A Bayesian player acting in an infinite multi-player game learns to predict the other players' strategies if his prior assigns positive probability to their play (or contains a grain of truth). Kalai and Lehrer's classic grain of truth problem is to find a reasonably large class of strategies that contains the Bayes-optimal policies with respect to this class, allowing mutually-consistent beliefs about strategy choice that obey the rules of Bayesian inference. Only small classes are known to have a grain of truth and the literature contains several related impossibility results.
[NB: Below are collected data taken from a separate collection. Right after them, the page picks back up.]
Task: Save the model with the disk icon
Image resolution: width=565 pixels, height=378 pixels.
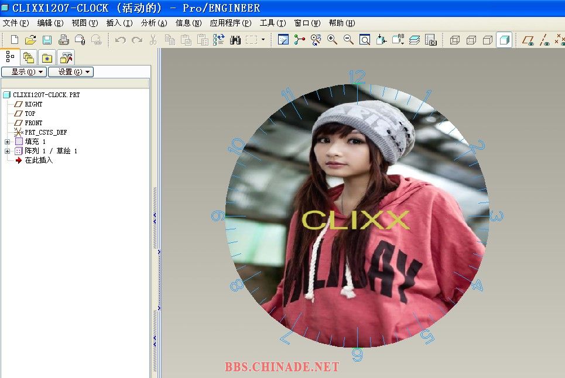Action: coord(47,40)
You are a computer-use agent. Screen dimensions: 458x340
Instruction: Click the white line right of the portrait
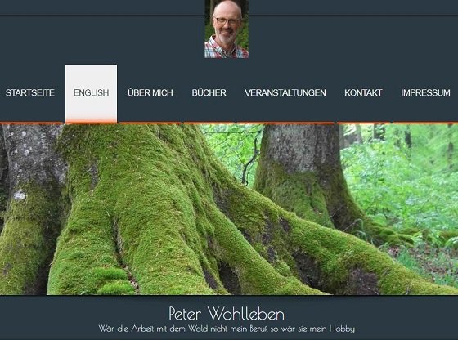[x=353, y=16]
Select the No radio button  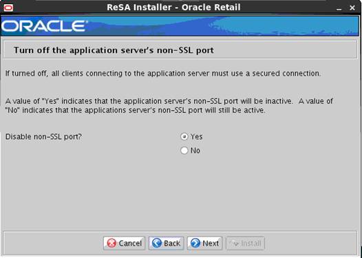[x=184, y=151]
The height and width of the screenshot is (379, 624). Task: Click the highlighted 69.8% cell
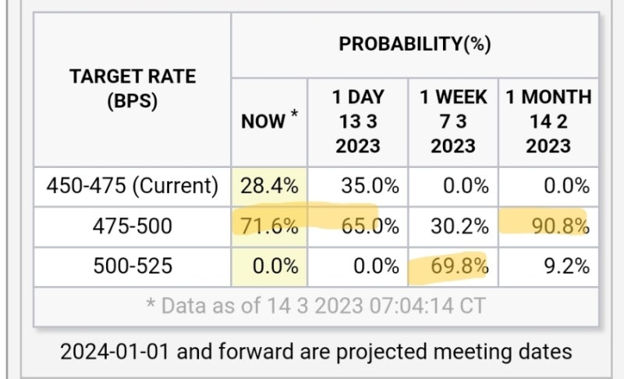click(461, 266)
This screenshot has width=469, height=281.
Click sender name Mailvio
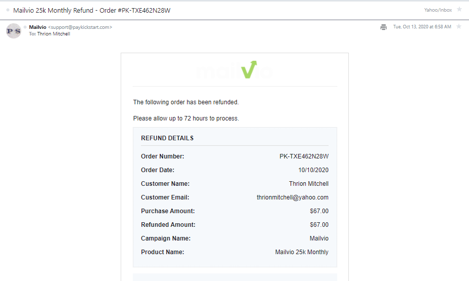click(x=38, y=27)
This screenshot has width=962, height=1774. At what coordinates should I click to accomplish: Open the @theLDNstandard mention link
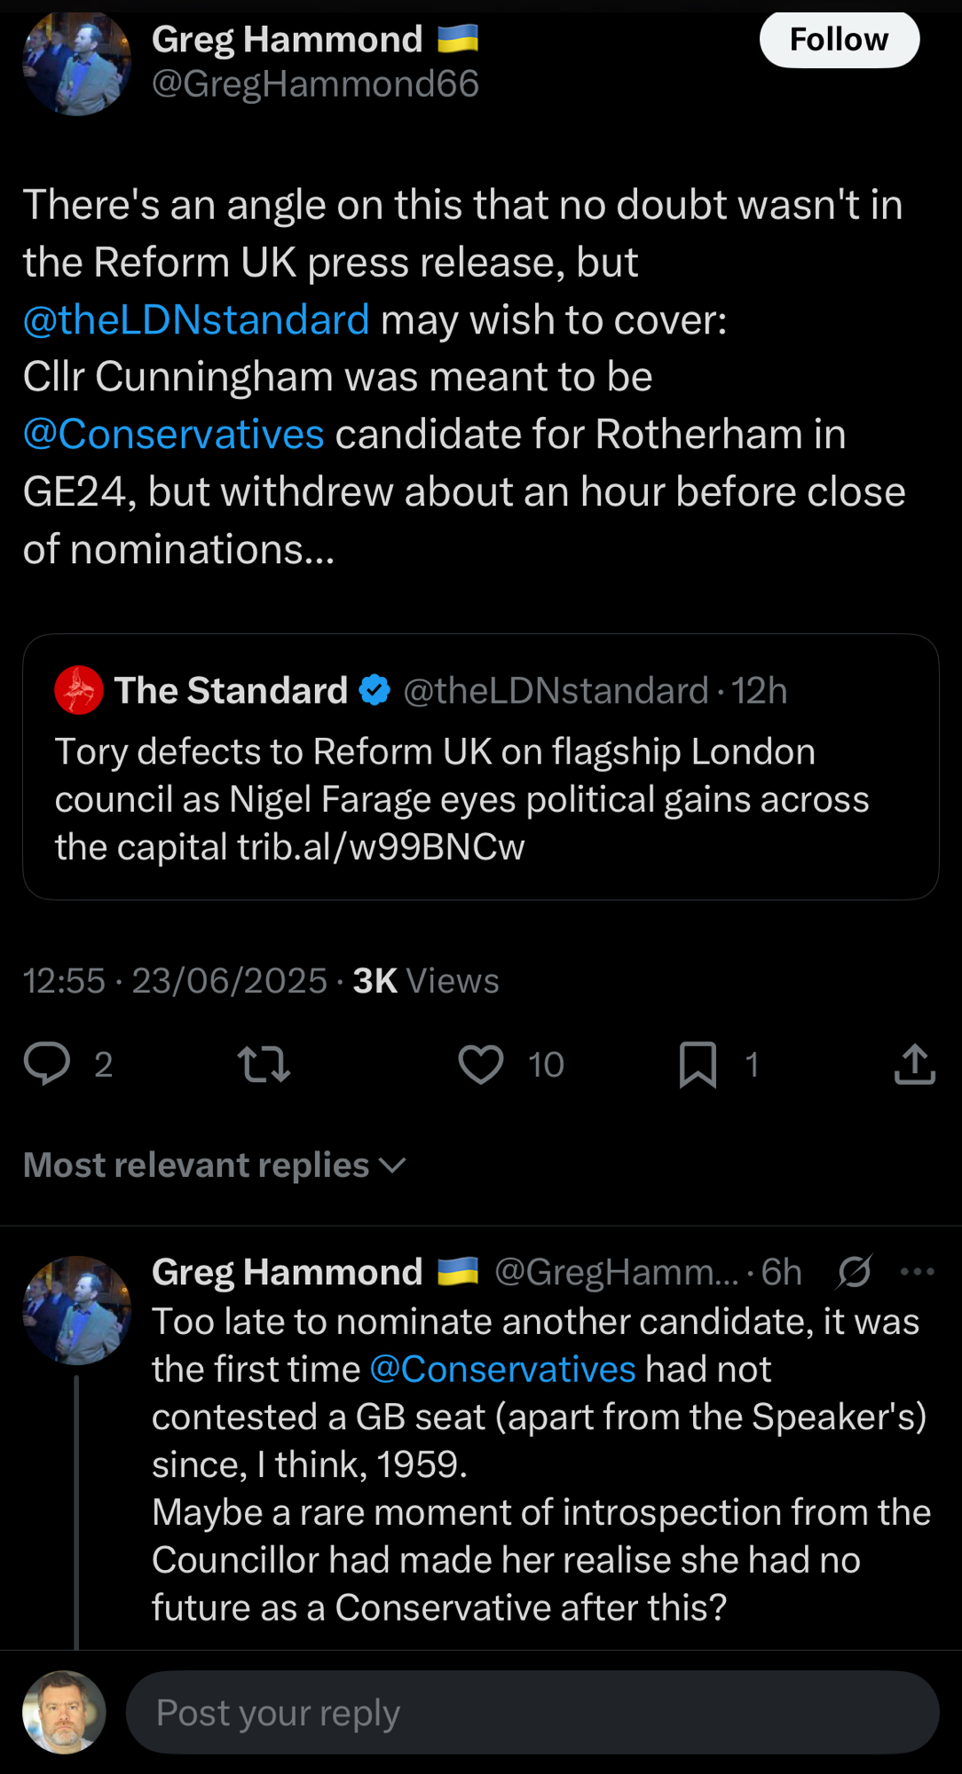tap(196, 319)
In this paper we present a formal and general solution to the full grain of truth problem: we construct a class of strategies wide enough to contain all computable strategies as well as Bayes-optimal strategies for every reasonable prior over the class. When the "environment" is a known repeated stage game, we show convergence in the sense of [KL93a] and [KL93b]. When the environment is unknown, agents using Thompson sampling converge to play $\varepsilon$-Nash equilibria in arbitrary unknown computable multi-agent environments. Finally, we include an application to self-predictive policies that avoid planning. While these results use computability theory only as a conceptual tool to solve a classic game theory problem, we show that our solution can naturally be computationally approximated arbitrarily closely.